[What you are asked to do]: In the entries below, find each line bearing the string "document" and copy it.

[Provided information]:
-=-=-
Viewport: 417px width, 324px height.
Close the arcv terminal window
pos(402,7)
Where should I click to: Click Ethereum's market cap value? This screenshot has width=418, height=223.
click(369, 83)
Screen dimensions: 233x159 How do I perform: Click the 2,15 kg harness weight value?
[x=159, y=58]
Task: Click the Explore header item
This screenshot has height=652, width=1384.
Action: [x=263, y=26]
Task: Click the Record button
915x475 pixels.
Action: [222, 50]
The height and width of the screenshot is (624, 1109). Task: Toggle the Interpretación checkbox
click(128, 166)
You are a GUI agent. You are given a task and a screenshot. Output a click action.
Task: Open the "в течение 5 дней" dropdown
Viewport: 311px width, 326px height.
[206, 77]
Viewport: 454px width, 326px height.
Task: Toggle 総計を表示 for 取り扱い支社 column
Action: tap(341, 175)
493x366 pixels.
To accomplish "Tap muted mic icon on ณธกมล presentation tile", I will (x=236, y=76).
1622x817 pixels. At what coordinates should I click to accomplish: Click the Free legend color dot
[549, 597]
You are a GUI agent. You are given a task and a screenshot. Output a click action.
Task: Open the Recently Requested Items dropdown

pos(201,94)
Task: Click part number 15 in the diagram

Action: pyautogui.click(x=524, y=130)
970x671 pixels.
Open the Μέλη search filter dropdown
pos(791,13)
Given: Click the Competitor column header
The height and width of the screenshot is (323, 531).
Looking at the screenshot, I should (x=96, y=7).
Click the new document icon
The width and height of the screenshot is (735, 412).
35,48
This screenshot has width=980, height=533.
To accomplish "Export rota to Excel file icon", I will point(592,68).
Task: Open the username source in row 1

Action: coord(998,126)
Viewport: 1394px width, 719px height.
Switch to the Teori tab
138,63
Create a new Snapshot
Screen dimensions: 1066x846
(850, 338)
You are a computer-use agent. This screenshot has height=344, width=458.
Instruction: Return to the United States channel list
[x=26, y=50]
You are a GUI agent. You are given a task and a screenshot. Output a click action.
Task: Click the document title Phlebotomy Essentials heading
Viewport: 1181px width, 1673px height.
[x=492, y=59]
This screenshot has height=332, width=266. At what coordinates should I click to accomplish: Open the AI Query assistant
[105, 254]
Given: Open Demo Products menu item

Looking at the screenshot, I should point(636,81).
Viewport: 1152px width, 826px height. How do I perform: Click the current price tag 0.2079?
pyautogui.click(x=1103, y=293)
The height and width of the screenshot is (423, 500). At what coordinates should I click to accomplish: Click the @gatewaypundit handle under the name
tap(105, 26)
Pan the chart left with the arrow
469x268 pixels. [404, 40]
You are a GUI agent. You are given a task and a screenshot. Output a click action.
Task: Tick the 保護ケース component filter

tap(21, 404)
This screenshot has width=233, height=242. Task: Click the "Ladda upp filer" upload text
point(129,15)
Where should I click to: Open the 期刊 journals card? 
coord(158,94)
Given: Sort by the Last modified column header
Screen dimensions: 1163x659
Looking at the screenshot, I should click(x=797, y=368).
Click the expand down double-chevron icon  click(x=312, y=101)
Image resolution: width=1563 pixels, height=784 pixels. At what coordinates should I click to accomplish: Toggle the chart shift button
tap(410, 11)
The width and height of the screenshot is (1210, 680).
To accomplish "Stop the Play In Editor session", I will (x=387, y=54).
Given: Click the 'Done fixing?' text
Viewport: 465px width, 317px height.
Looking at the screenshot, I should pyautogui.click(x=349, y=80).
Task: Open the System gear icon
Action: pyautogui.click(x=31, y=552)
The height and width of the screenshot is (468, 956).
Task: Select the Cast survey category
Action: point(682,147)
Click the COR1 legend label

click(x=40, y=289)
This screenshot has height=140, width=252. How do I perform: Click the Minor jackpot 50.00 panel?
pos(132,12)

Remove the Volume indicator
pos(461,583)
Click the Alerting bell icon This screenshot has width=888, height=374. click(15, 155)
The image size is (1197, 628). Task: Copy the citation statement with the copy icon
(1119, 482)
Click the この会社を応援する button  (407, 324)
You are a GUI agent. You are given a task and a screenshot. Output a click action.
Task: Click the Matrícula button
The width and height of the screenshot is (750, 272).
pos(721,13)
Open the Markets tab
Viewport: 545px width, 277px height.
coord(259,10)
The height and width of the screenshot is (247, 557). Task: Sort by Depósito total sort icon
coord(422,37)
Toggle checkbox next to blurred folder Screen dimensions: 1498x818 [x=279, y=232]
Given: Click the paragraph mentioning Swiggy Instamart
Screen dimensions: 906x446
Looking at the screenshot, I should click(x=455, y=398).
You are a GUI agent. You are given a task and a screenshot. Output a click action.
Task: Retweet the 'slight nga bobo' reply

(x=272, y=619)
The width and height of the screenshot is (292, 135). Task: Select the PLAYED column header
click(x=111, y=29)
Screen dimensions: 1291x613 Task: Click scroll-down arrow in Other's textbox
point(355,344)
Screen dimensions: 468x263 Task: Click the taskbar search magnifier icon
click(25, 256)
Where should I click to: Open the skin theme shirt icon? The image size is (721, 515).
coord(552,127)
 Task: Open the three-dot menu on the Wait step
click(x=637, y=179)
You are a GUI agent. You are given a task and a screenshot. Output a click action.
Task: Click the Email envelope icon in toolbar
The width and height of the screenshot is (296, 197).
-=-=-
[Expected answer]:
Click the new document icon
Task: Click the document title Phlebotomy Essentials heading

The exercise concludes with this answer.